Element lookup records
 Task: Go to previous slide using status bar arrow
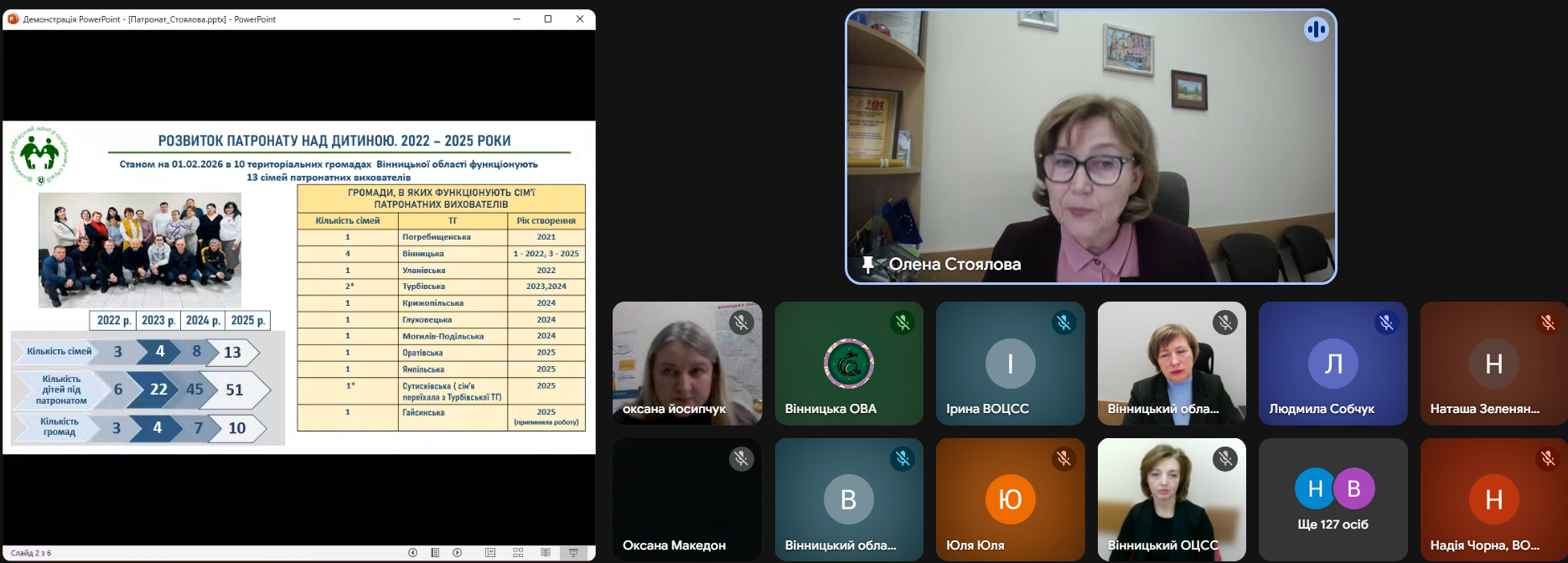tap(412, 553)
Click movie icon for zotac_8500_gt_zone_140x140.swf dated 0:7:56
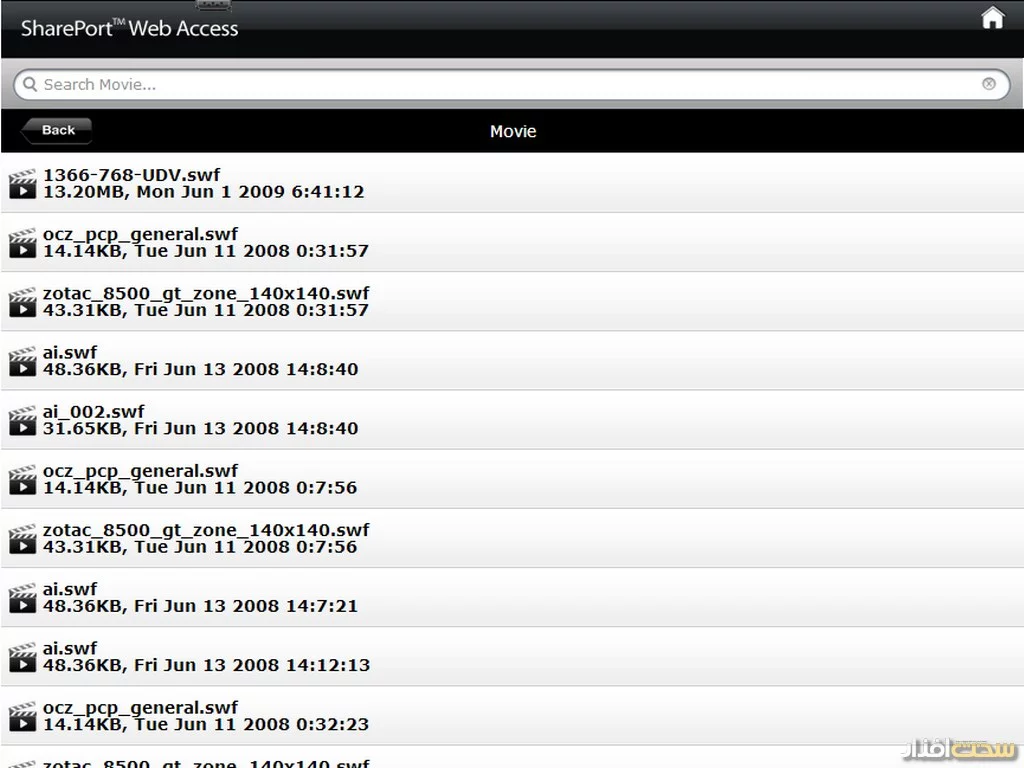The image size is (1024, 768). [x=22, y=538]
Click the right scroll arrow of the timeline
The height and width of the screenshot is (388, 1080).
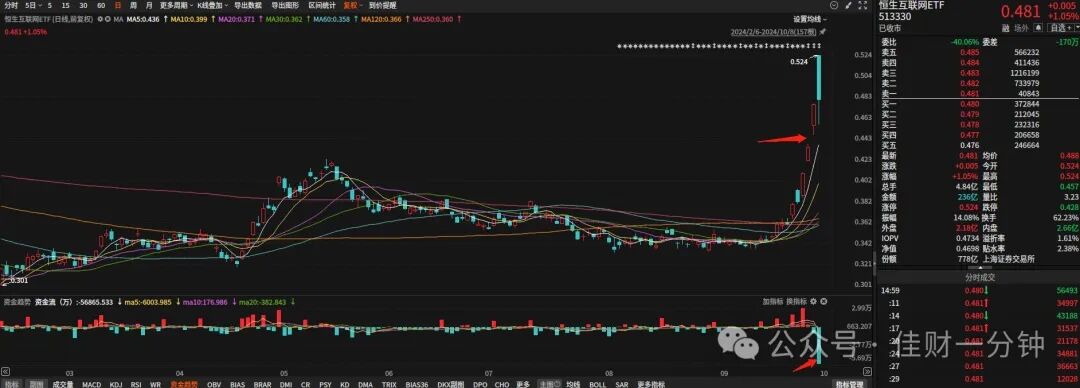[x=867, y=371]
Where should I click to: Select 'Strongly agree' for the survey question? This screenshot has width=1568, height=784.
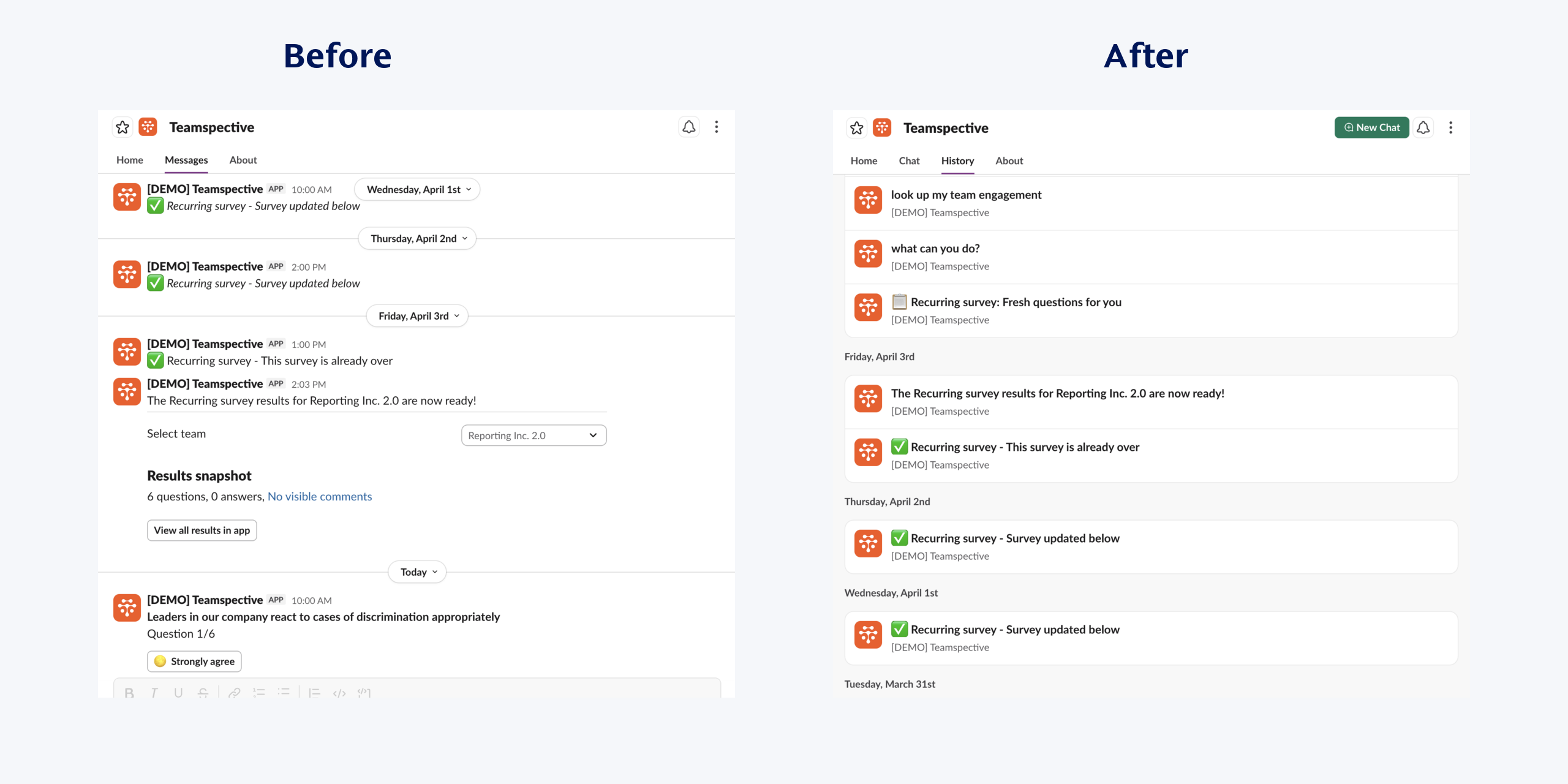coord(194,661)
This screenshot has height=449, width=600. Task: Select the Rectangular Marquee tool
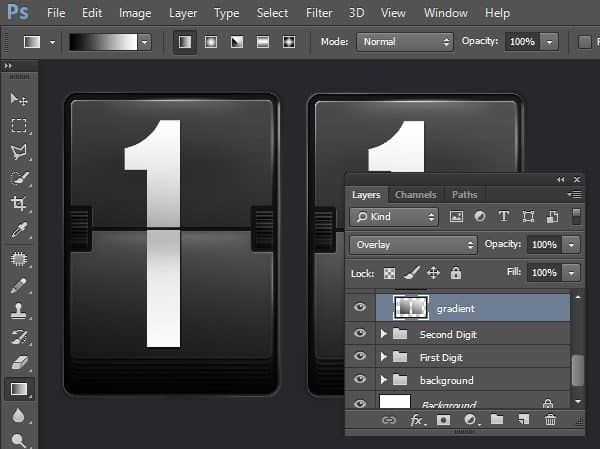click(18, 125)
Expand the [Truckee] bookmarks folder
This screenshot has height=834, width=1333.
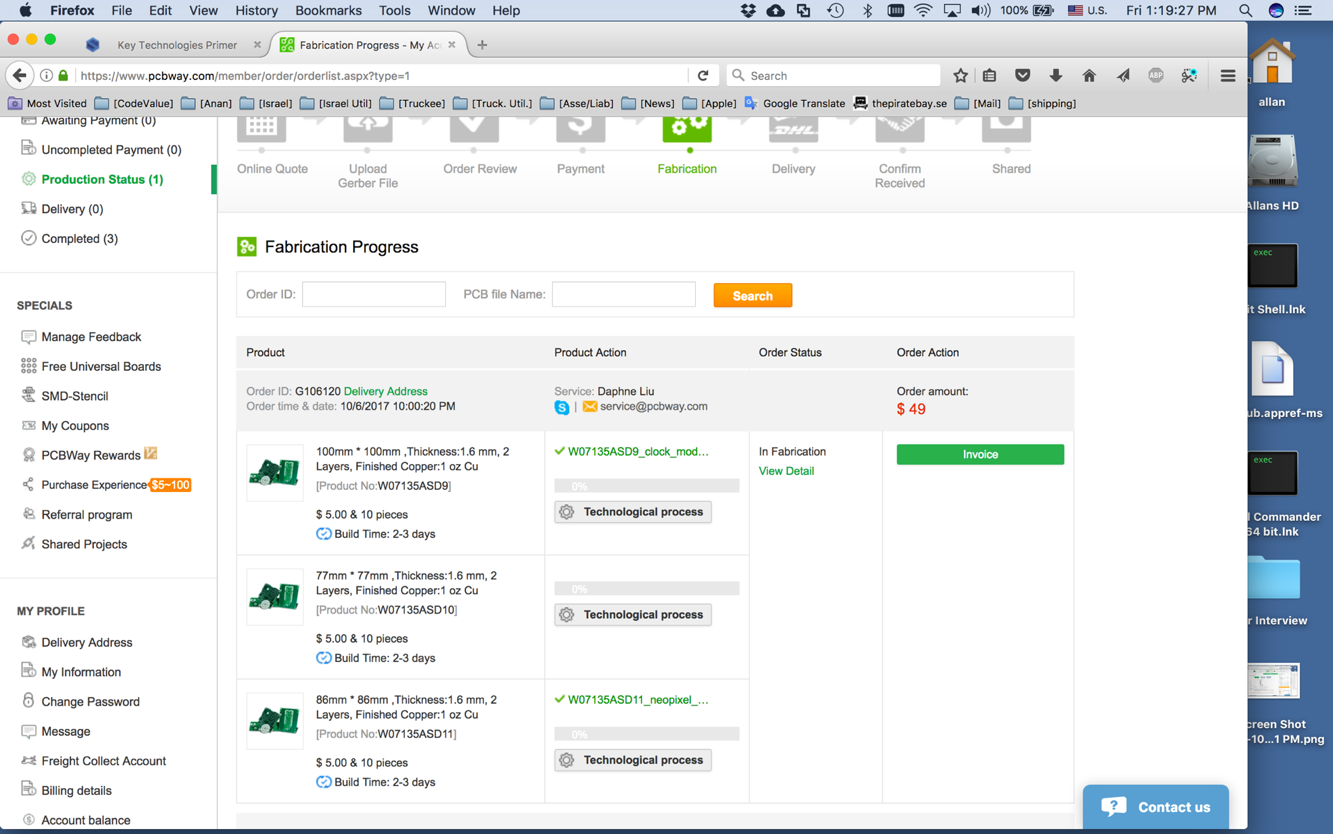click(x=412, y=103)
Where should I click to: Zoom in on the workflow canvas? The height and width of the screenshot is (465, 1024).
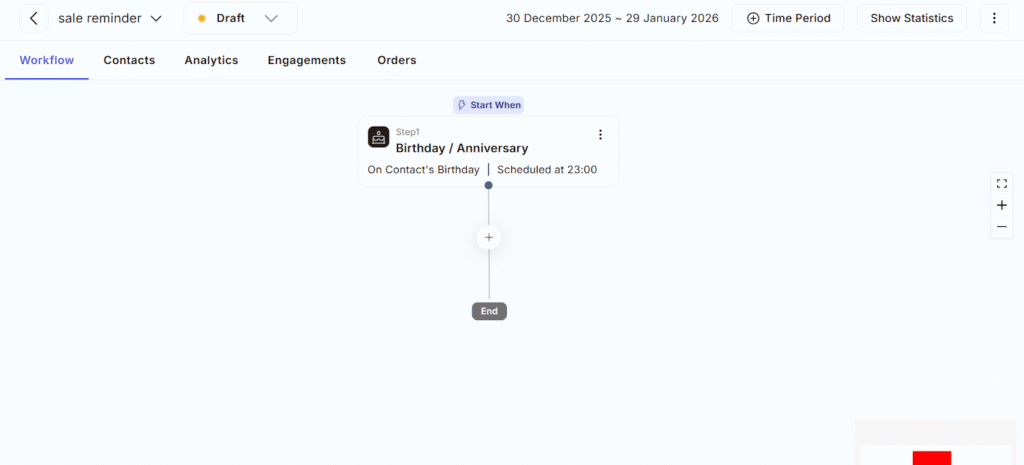(x=1001, y=205)
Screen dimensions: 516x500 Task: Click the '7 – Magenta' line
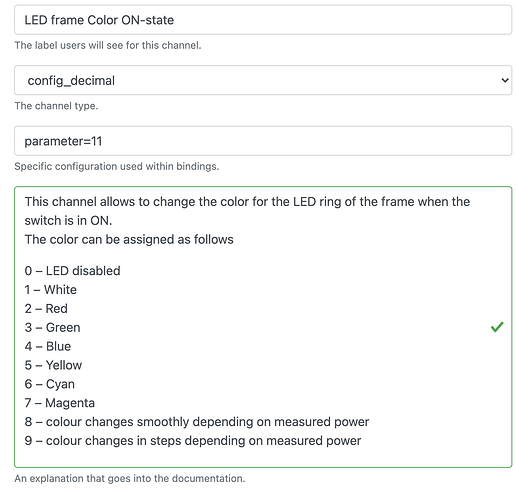(60, 403)
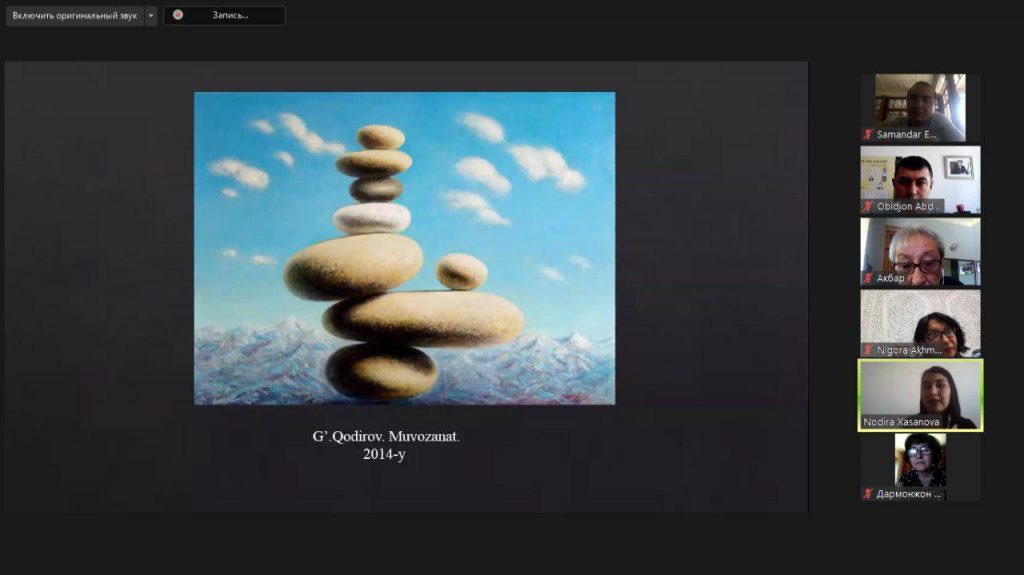This screenshot has width=1024, height=575.
Task: Click muted mic icon for Obidjon
Action: point(868,206)
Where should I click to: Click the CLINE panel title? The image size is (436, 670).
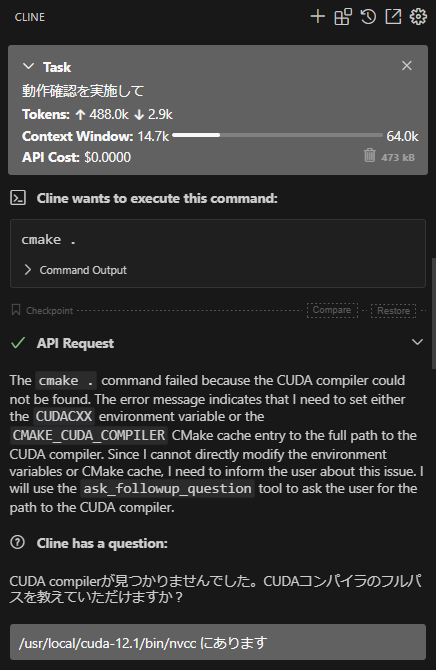(30, 17)
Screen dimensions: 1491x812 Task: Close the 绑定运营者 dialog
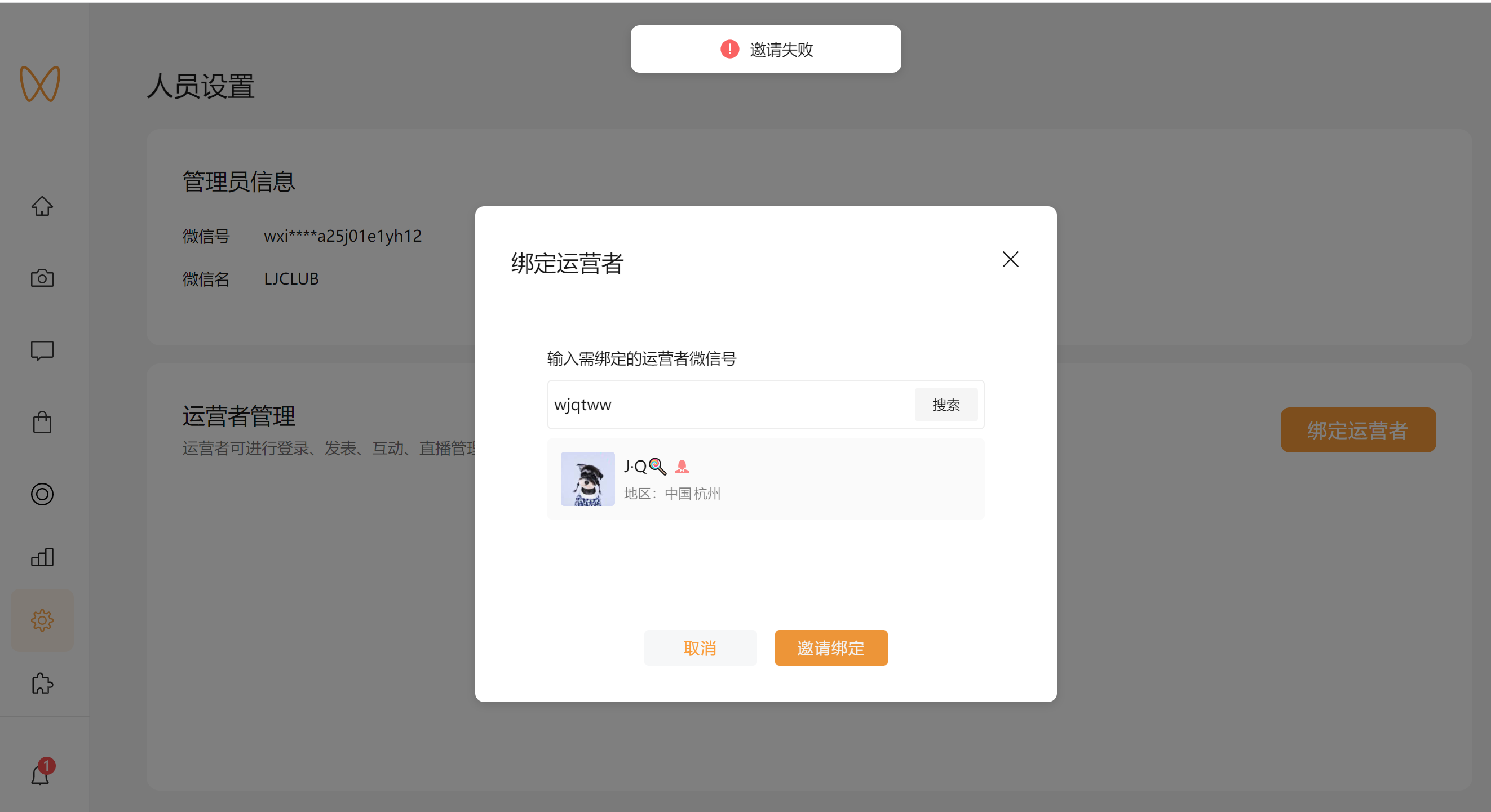1010,259
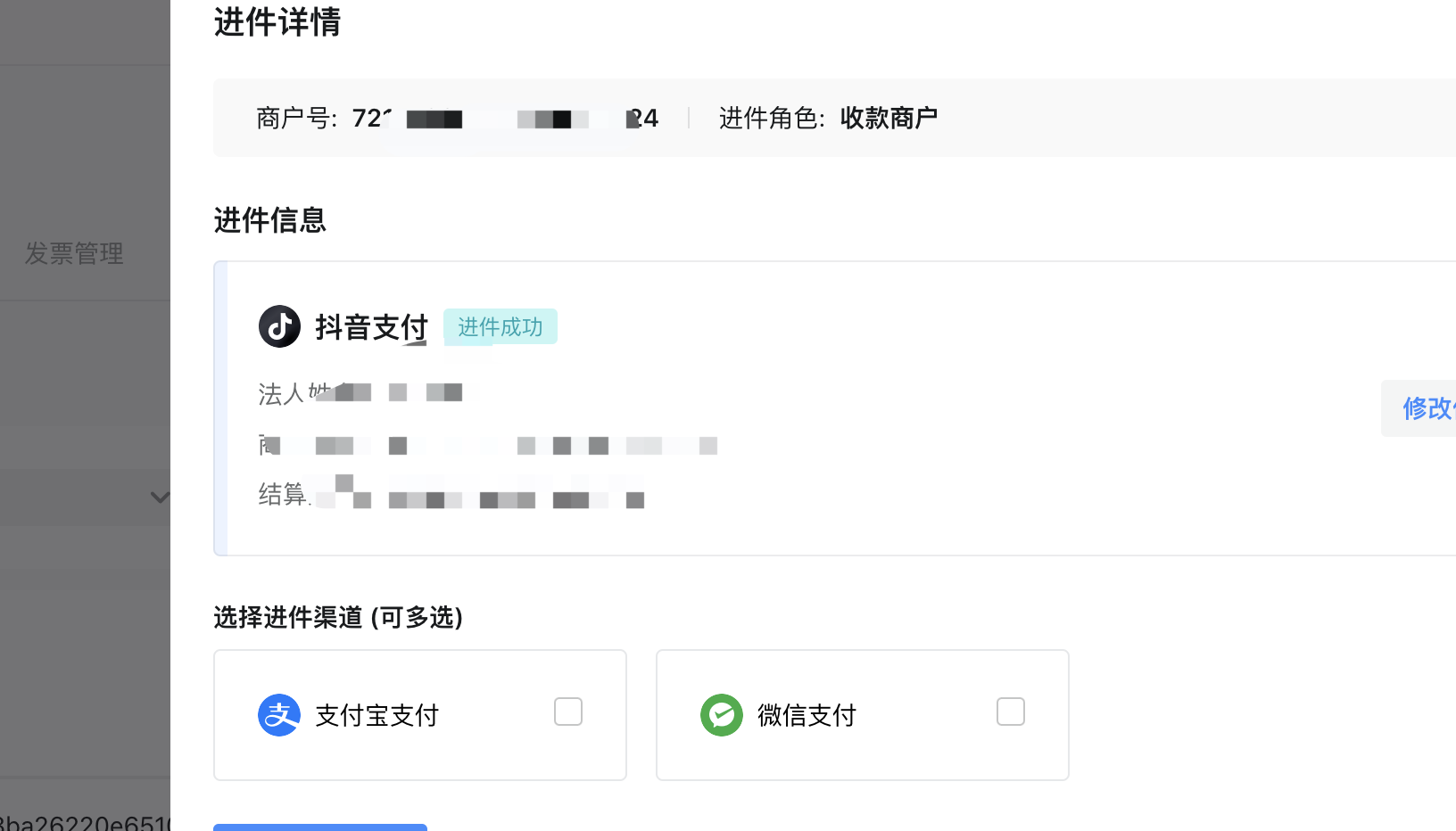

**WRITTEN PROBLEM**
Could you quote every item above word for word, leaving out the pictures?

**COMPLETE OUTPUT**
 Task: Go to previous slide using status bar arrow
tap(412, 553)
Click movie icon for zotac_8500_gt_zone_140x140.swf dated 0:7:56
The image size is (1024, 768). [x=22, y=538]
Click the right scroll arrow of the timeline
The height and width of the screenshot is (388, 1080).
[x=867, y=371]
Where should I click to: Select 'Strongly agree' for the survey question? This screenshot has width=1568, height=784.
coord(194,661)
This screenshot has height=449, width=600. Task: Select the Rectangular Marquee tool
click(18, 125)
Expand the [Truckee] bookmarks folder
This screenshot has height=834, width=1333.
click(x=412, y=103)
Where should I click to: Zoom in on the workflow canvas? The height and width of the screenshot is (465, 1024).
(x=1001, y=205)
Screen dimensions: 516x500 Task: Click the '7 – Magenta' line
(60, 403)
This screenshot has width=1024, height=575.
Task: Click muted mic icon for Obidjon
Action: point(868,206)
Where should I click to: Click the CLINE panel title? The image size is (436, 670).
(30, 17)
Screen dimensions: 1491x812 Task: Close the 绑定运营者 dialog
1010,259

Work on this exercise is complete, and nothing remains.